What the task asks —
From the listing below, copy each line that holds "track".
____ Provided information
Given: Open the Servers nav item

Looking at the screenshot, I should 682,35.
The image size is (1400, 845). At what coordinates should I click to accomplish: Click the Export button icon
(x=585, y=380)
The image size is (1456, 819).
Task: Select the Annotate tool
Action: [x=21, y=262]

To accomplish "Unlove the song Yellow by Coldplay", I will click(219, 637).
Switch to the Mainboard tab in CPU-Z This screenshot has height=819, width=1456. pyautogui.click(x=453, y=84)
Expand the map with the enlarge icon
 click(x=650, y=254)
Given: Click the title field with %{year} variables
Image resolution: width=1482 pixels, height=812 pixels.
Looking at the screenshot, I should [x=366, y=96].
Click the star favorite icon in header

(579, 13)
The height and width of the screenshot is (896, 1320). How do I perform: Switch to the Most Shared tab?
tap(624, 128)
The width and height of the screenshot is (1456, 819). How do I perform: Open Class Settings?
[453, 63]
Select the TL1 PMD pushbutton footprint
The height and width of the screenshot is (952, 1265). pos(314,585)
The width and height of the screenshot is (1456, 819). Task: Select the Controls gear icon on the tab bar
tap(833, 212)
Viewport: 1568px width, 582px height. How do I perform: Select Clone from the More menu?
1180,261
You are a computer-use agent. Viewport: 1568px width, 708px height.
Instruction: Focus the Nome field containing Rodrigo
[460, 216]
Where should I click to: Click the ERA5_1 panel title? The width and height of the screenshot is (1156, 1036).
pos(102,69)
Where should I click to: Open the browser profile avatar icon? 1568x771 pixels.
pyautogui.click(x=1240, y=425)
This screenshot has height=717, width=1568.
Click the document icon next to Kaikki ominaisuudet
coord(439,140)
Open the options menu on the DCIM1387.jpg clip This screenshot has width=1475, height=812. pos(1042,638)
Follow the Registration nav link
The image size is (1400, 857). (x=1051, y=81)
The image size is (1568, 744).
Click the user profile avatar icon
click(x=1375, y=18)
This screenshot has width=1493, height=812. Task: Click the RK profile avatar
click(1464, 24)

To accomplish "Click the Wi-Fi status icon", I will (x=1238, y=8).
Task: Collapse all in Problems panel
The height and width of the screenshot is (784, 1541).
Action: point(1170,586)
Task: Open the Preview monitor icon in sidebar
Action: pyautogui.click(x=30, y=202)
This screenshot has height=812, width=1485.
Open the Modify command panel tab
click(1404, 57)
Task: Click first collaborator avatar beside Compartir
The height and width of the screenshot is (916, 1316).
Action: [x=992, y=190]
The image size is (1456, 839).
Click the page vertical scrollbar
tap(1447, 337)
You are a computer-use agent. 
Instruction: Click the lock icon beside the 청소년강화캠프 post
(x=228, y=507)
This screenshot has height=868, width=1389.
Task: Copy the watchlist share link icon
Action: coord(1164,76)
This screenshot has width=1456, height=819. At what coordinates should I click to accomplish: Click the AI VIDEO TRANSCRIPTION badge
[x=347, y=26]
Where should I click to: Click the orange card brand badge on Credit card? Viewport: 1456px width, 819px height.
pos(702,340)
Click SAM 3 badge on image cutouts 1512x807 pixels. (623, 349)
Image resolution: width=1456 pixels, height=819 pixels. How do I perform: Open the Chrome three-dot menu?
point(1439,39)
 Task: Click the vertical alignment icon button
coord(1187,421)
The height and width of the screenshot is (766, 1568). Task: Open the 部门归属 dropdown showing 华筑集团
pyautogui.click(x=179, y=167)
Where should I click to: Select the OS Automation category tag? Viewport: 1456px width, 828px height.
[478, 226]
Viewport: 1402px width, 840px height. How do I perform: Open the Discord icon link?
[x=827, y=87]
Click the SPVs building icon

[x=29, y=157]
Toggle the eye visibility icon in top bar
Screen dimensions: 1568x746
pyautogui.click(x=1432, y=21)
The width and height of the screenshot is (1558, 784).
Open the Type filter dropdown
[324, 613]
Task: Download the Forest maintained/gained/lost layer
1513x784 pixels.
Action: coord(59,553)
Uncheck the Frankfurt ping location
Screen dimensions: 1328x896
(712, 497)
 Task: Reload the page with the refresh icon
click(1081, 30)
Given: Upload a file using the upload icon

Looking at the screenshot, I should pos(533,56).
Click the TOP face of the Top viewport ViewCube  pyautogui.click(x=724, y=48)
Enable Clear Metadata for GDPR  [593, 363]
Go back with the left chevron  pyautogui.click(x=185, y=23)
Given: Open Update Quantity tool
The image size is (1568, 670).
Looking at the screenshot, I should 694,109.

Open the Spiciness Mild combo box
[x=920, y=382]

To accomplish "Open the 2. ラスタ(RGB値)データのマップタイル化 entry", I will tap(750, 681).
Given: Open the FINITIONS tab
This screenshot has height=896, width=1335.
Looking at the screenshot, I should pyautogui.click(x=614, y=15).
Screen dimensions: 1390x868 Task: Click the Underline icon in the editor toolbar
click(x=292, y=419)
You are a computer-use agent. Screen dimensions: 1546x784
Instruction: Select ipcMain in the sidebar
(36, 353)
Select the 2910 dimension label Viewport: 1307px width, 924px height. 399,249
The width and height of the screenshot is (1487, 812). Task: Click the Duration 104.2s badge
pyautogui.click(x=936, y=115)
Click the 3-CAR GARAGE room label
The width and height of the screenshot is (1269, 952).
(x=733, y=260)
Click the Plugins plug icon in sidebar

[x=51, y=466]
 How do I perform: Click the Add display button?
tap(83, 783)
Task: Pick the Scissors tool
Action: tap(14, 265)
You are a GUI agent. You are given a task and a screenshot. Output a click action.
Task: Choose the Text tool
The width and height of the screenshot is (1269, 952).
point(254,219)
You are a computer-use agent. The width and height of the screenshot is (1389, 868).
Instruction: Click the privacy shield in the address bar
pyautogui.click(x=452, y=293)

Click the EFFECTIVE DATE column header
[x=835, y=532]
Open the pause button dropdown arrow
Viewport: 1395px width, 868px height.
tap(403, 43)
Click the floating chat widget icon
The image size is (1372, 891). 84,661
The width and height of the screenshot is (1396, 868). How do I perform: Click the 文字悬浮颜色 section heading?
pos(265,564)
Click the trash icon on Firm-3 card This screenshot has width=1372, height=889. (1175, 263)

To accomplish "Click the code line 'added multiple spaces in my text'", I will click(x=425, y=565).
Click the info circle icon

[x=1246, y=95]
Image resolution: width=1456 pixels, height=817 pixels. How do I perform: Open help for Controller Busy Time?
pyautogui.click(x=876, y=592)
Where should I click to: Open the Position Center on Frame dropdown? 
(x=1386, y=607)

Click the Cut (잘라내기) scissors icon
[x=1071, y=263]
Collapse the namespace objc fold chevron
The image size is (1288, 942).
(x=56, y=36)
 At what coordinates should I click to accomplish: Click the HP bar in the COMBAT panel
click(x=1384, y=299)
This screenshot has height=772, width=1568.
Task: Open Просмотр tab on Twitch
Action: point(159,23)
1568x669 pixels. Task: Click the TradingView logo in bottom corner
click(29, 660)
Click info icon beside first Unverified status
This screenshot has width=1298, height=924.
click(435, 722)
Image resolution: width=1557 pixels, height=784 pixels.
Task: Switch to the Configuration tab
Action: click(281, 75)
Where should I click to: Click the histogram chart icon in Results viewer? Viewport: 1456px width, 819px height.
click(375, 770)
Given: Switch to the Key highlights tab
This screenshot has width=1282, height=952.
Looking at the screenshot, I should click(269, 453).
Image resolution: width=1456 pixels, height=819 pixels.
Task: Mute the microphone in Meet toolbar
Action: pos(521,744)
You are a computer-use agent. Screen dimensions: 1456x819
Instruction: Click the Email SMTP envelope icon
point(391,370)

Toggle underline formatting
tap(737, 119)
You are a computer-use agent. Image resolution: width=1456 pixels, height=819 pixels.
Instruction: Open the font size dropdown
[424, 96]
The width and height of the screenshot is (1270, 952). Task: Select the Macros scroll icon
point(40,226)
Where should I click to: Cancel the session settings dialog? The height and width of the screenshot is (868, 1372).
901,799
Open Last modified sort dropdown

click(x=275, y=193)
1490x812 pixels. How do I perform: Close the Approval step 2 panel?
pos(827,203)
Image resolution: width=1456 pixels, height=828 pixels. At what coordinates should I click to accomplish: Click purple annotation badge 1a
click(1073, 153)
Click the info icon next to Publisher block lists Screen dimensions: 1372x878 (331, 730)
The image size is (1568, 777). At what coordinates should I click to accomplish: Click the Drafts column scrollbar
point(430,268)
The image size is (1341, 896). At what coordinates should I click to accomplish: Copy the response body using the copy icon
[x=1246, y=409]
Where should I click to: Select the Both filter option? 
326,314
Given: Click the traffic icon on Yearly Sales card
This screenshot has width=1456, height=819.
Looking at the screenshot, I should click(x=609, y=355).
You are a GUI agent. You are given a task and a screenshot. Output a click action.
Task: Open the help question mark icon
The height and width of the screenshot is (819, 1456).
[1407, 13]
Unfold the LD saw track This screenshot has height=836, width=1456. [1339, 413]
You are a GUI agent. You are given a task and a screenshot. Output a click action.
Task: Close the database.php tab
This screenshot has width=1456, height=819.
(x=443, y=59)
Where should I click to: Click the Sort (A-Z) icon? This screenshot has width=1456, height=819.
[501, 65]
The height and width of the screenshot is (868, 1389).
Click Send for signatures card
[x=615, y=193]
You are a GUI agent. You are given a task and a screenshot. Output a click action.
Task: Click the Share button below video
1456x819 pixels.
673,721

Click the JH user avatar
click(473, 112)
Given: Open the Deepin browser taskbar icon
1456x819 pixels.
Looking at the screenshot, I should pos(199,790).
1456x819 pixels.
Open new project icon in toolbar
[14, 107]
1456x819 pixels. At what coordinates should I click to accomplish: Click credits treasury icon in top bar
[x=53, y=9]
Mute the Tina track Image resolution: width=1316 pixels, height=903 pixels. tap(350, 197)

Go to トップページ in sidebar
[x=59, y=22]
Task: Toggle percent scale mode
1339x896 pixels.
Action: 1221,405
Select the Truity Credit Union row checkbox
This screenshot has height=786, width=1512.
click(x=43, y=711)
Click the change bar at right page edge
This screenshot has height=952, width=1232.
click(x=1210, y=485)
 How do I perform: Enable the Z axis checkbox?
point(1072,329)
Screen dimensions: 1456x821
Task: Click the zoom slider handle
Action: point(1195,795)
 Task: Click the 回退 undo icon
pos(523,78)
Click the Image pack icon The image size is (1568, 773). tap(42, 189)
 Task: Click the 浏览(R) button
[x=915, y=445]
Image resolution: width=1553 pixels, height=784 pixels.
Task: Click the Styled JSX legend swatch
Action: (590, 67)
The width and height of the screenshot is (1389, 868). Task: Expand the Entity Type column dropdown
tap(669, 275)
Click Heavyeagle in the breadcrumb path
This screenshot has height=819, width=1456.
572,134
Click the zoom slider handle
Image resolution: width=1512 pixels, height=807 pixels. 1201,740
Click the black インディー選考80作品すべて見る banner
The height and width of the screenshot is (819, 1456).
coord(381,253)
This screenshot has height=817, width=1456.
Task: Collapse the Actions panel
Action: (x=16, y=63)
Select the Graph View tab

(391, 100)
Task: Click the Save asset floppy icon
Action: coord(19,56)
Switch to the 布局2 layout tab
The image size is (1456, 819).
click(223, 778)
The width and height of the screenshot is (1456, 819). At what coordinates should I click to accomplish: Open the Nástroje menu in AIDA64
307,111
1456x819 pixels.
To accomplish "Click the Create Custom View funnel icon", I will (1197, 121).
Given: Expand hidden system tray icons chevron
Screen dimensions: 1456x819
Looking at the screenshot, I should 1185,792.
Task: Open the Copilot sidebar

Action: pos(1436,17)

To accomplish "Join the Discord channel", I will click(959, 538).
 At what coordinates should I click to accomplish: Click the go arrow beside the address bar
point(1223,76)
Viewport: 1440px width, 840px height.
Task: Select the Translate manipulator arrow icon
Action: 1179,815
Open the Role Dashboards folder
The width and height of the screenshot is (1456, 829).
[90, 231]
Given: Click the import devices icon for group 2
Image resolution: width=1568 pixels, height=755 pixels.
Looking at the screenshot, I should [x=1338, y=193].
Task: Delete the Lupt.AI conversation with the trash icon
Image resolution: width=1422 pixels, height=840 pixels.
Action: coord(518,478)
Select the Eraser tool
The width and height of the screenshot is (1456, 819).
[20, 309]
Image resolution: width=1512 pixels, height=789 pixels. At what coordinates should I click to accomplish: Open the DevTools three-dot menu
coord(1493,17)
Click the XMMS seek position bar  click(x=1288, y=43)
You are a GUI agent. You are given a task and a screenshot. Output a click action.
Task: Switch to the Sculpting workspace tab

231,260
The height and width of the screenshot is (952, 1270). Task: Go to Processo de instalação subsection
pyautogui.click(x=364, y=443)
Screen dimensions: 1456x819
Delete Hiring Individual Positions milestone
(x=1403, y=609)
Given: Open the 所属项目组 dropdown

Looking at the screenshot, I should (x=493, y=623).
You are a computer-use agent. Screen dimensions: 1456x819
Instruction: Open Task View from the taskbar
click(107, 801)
________
Solution for this task —
Unfold the LD saw track This screenshot has height=836, width=1456. [1339, 413]
Mute the Tina track Image resolution: width=1316 pixels, height=903 pixels. tap(350, 197)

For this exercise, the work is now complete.